* [PROBLEM TO WORK ON]:
For this exercise, retype every record below exactly and keep the pictures out.

* [DATA FOR ANALYSIS]:
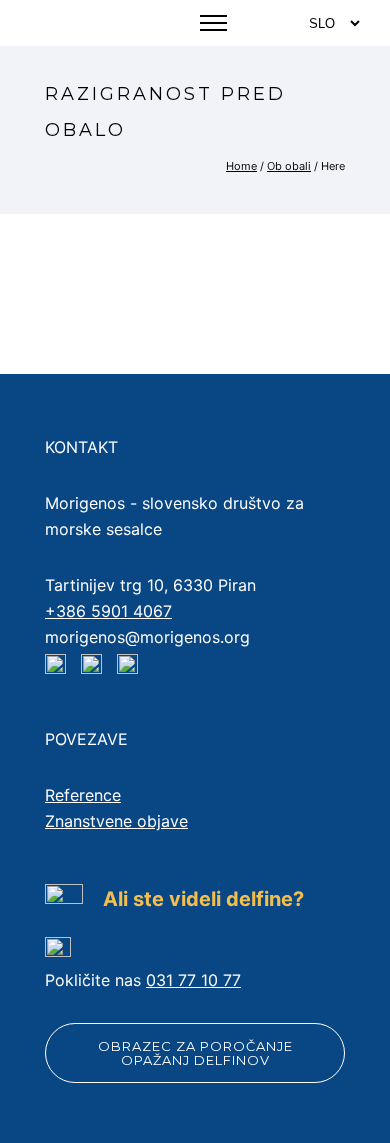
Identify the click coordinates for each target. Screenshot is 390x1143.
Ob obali (289, 166)
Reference (83, 795)
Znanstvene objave (116, 821)
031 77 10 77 (193, 980)
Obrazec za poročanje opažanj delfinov (195, 1053)
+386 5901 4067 (108, 611)
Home (241, 166)
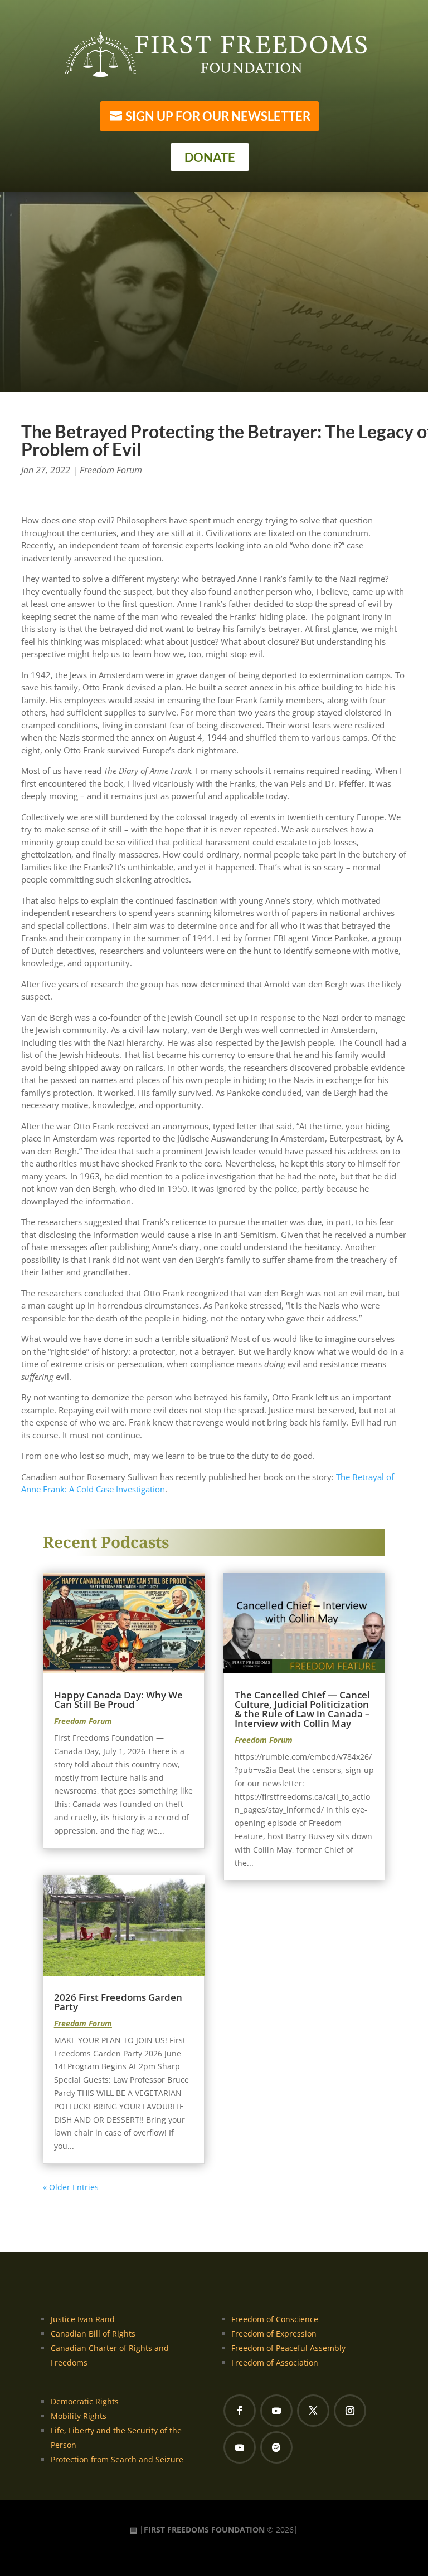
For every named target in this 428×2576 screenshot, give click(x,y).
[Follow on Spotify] (276, 2447)
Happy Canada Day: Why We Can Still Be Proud (118, 1699)
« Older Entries (71, 2187)
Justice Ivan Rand (83, 2319)
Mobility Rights (78, 2416)
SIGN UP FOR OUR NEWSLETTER (217, 116)
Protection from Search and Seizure (117, 2459)
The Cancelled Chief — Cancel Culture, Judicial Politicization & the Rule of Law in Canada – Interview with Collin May (302, 1709)
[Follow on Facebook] (239, 2410)
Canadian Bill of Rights (93, 2333)
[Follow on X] (313, 2410)
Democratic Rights (85, 2401)
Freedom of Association (274, 2362)
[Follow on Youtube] (276, 2410)
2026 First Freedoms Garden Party (118, 2002)
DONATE (209, 157)
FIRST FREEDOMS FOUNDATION (204, 2529)
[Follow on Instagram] (350, 2410)
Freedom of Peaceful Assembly (288, 2348)
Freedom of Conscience (274, 2319)
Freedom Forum (111, 470)
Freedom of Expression (274, 2333)
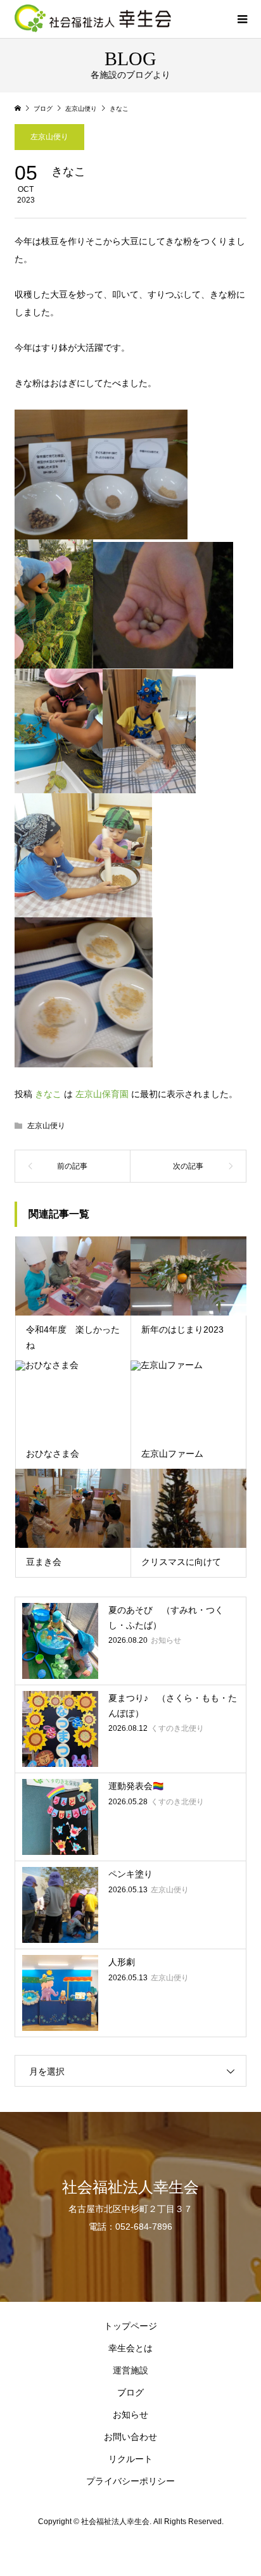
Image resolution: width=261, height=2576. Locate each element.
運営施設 (130, 2370)
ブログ (130, 2392)
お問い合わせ (130, 2437)
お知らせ (130, 2415)
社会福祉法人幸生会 (130, 2187)
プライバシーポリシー (130, 2481)
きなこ (48, 1094)
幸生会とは (130, 2348)
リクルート (130, 2459)
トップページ (130, 2326)
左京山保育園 (102, 1094)
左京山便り (49, 136)
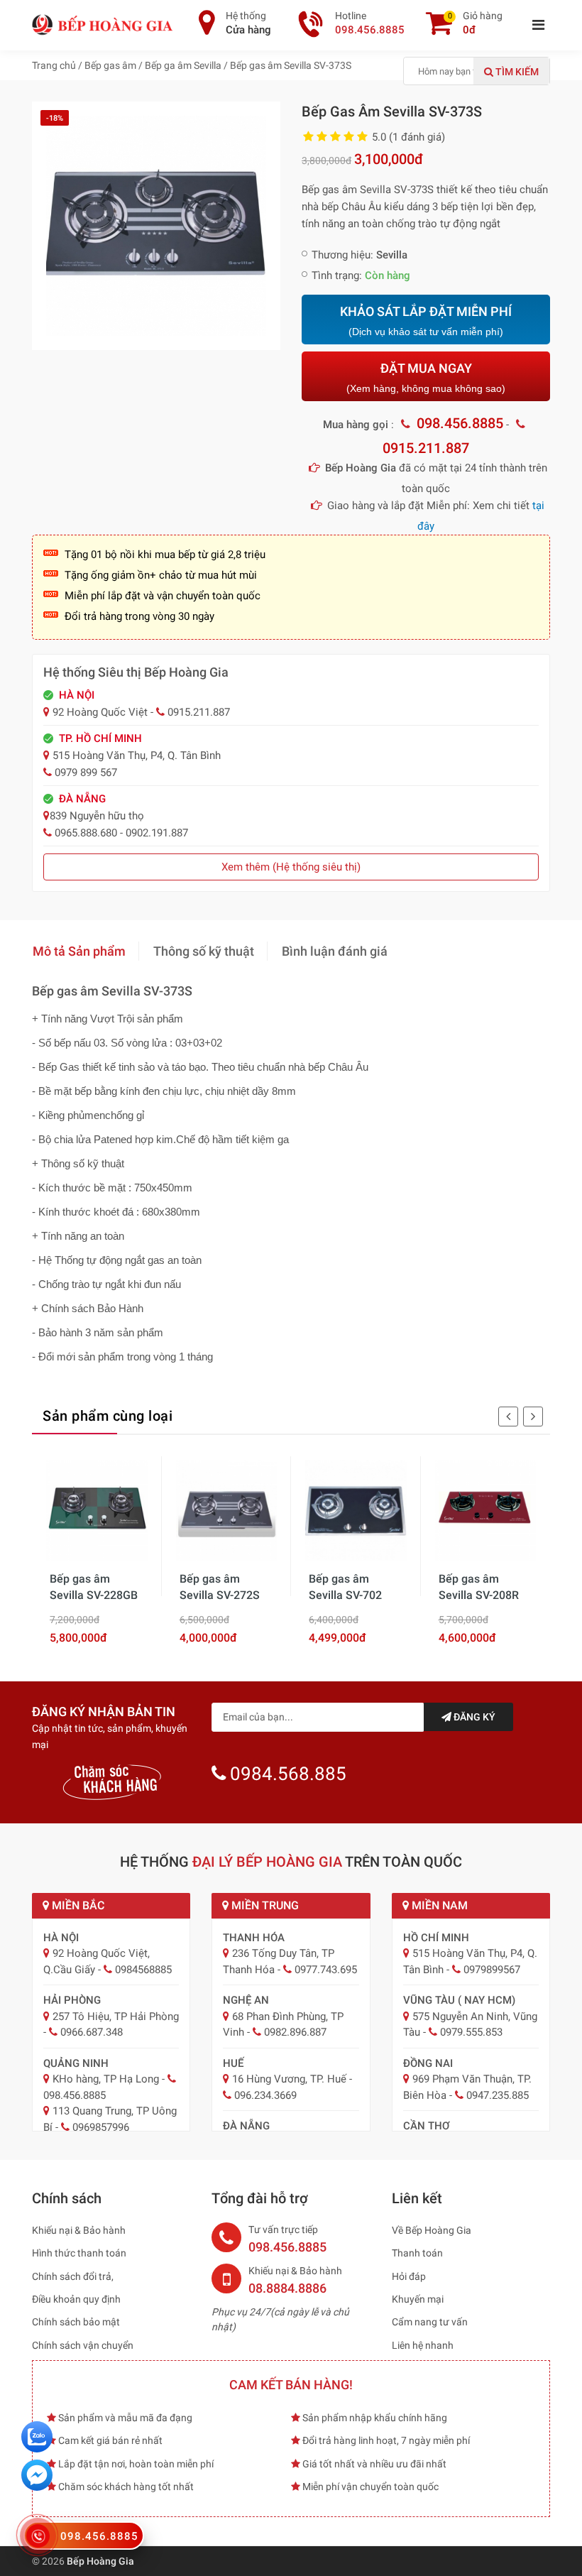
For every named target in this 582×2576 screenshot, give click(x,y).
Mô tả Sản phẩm (79, 951)
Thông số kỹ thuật (203, 951)
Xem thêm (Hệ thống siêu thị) (291, 867)
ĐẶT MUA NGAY (425, 377)
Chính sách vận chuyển (82, 2345)
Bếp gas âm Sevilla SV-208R (479, 1586)
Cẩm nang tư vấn (430, 2321)
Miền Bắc (76, 1905)
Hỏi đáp (409, 2276)
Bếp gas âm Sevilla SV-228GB (94, 1586)
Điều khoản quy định (76, 2299)
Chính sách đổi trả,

* [WRITTEN RESPONSE]:
Identify the click coordinates for each target. Screenshot is 390x1143.
Ob obali (289, 166)
Reference (83, 795)
Znanstvene objave (116, 821)
031 77 10 77 (193, 980)
Obrazec za poročanje opažanj delfinov (195, 1053)
+386 5901 4067 (108, 611)
Home (241, 166)
For every named target in this 428×2576 screenshot, give click(x,y).
[Follow on Spotify] (276, 2447)
Happy Canada Day: Why We Can Still Be Proud (118, 1699)
« Older Entries (71, 2187)
Justice Ivan Rand (83, 2319)
Mobility Rights (78, 2416)
SIGN UP FOR OUR NEWSLETTER (217, 116)
Protection from Search and Seizure (117, 2459)
The Cancelled Chief — Cancel Culture, Judicial Politicization & the Rule of Law in Canada – Interview with Collin May (302, 1709)
[Follow on Facebook] (239, 2410)
Canadian Bill of Rights (93, 2333)
[Follow on X] (313, 2410)
Democratic Rights (85, 2401)
Freedom of Association (274, 2362)
[Follow on Youtube] (276, 2410)
2026 First Freedoms Garden Party (118, 2002)
DONATE (209, 157)
FIRST FREEDOMS FOUNDATION (204, 2529)
[Follow on Instagram] (350, 2410)
Freedom of Peaceful Assembly (288, 2348)
Freedom of Conscience (274, 2319)
Freedom Forum (111, 470)
Freedom of Expression (274, 2333)
Image resolution: width=261, height=2576. Locate each element.
運営施設 (130, 2370)
ブログ (130, 2392)
お問い合わせ (130, 2437)
お知らせ (130, 2415)
社会福祉法人幸生会 (130, 2187)
プライバシーポリシー (130, 2481)
きなこ (48, 1094)
幸生会とは (130, 2348)
リクルート (130, 2459)
トップページ (130, 2326)
左京山保育園 (102, 1094)
左京山便り (49, 136)
For every named target in this 582×2576 screenshot, give click(x,y).
Mô tả Sản phẩm (79, 951)
Thông số kỹ thuật (203, 951)
Xem thêm (Hệ thống siêu thị) (291, 867)
ĐẶT MUA NGAY (425, 377)
Chính sách vận chuyển (82, 2345)
Bếp gas âm Sevilla SV-208R (479, 1586)
Cẩm nang tư vấn (430, 2321)
Miền Bắc (76, 1905)
Hỏi đáp (409, 2276)
Bếp gas âm Sevilla SV-228GB (94, 1586)
Điều khoản quy định (76, 2299)
Chính sách đổi trả,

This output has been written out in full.